ACTIVITY: Search the data for "dropdown" and copy every matching line.

↓↓↓

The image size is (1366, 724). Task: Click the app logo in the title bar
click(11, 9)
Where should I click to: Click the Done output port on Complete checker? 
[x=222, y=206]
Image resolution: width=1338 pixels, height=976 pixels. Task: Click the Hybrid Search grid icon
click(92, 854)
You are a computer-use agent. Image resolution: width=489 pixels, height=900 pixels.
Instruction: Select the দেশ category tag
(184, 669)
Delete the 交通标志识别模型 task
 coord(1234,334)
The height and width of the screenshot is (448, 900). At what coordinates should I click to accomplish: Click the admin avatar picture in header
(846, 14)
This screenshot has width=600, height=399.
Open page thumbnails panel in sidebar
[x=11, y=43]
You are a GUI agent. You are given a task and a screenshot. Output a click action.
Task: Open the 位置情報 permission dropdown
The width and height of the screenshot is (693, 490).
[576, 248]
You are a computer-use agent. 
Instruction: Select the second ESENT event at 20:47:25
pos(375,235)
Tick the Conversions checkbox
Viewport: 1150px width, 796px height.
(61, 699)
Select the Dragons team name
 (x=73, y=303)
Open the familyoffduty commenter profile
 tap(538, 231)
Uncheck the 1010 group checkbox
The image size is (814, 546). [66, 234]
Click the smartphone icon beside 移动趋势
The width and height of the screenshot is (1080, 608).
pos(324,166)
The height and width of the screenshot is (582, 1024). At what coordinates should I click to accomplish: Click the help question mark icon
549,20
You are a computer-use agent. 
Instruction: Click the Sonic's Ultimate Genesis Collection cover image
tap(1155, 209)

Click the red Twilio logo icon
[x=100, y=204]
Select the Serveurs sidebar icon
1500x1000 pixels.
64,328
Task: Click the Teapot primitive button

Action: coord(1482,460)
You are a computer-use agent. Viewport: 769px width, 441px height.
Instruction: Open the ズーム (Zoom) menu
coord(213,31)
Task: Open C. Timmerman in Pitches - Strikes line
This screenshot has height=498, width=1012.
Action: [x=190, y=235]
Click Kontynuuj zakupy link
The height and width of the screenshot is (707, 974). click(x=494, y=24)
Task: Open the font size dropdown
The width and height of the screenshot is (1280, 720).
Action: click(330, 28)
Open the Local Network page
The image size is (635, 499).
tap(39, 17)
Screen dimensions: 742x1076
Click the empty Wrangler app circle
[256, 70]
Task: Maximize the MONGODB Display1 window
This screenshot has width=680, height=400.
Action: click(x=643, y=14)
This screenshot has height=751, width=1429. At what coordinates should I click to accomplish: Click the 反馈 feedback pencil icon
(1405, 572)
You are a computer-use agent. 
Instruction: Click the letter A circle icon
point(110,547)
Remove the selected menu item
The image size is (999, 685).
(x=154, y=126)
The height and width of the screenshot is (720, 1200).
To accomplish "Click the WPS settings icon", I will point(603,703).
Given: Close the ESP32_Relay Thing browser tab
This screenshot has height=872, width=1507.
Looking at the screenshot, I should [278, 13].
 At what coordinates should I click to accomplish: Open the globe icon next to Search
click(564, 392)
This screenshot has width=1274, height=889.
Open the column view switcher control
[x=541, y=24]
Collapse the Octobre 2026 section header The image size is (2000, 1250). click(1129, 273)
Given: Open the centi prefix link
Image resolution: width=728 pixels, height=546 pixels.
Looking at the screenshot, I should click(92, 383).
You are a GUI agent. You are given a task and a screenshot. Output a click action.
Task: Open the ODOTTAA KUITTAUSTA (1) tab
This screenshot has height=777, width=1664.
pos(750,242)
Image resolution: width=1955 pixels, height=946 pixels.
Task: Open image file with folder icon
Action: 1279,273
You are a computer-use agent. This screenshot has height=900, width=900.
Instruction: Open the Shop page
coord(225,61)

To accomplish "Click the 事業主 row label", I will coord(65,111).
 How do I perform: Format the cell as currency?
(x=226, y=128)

↑↑↑

ANSWER SECTION:
Task: Open the 位置情報 permission dropdown
Task: Open the font size dropdown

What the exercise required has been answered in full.